*** Records supplied Section Begins ***
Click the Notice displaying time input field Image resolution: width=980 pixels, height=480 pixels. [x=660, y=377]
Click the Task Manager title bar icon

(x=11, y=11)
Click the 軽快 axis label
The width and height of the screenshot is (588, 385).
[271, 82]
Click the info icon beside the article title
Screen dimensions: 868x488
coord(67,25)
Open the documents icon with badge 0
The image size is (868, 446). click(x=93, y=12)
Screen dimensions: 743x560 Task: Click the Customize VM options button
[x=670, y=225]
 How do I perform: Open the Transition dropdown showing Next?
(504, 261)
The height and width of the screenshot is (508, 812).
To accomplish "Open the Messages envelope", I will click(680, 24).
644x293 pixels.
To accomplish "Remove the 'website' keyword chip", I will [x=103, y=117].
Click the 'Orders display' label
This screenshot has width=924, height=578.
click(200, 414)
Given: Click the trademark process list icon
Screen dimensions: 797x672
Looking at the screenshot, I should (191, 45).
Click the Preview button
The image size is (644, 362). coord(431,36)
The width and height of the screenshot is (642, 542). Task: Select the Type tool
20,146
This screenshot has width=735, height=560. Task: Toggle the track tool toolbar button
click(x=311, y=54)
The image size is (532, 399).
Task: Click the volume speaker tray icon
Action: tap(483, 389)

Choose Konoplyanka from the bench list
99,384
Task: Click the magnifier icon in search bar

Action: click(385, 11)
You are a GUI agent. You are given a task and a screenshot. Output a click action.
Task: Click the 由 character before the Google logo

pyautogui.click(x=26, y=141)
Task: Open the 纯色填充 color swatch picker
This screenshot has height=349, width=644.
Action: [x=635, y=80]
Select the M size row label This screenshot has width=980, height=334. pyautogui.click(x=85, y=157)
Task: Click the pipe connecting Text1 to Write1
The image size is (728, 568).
*** Records supplied Section Ends ***
* [Task] Your task is to gather all lines from the entries above that hold the word "pixels".

* [Reply]
Click the Notice displaying time input field Image resolution: width=980 pixels, height=480 pixels. [x=660, y=377]
644x293 pixels.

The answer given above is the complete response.